Abstract

The accelerated trinomial tree (ATT) is a derivatives pricing lattice method that circumvents the restrictive time step condition inherent in standard trinomial trees and explicit finite difference methods (FDMs), in which the time step must scale with the square of the spatial step. ATTs consist of L uniform supersteps, each of which contains an inner lattice/trinomial tree with N nonuniform subtime steps. Similarly to implicit FDMs, the size of the superstep in ATTs, a function of N, is constrained primarily by accuracy demands. ATTs can price options up to N times faster than standard trinomial trees (explicit FDMs). ATTs can be interpreted as using risk-neutral extended probabilities: extended in the sense that values can lie outside the range [0, 1] on the substep scale but aggregate to probabilities within the range [0,1] on the superstep scale.

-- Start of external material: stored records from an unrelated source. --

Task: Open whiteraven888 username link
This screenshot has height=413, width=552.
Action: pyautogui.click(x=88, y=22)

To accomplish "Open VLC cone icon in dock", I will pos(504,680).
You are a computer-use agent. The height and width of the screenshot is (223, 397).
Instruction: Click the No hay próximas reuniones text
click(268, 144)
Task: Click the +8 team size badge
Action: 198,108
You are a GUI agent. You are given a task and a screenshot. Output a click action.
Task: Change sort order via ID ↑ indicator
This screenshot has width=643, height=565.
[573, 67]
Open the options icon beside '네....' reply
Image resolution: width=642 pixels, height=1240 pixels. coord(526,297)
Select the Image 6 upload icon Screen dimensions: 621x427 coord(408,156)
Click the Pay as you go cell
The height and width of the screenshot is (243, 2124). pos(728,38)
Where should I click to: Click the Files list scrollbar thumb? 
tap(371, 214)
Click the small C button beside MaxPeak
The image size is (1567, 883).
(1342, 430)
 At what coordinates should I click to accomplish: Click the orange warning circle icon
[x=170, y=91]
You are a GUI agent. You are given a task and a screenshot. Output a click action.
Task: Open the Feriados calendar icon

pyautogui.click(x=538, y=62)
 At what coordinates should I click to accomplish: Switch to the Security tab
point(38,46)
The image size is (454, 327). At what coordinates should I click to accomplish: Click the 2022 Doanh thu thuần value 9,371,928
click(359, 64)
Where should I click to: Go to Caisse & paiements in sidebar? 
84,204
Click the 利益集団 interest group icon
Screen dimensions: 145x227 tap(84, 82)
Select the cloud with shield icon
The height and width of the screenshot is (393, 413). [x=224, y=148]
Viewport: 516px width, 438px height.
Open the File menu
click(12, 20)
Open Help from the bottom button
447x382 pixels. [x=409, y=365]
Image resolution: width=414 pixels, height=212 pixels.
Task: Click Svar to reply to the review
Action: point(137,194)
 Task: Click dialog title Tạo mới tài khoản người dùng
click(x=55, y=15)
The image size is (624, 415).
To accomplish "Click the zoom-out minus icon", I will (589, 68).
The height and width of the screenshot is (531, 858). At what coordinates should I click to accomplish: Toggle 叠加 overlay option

Hence, it is only strictly at the end of each superstep that a practically meaningful solution may be extracted from the tree. We demonstrate that ATTs with L supersteps are more efficient or have comparable efficiency to competing implicit methods that use L time steps in pricing Black–Scholes American put options and two-dimensional American basket options. Crucially, this performance is achieved using an algorithm that requires only a modest modification of a standard trinomial tree. This is in contrast to implicit FDMs, which may be relatively complex in their implementation. We also extend ATTs to the pricing of American options under the Heston model and the Bates model in order to demonstrate the general applicability of the approach.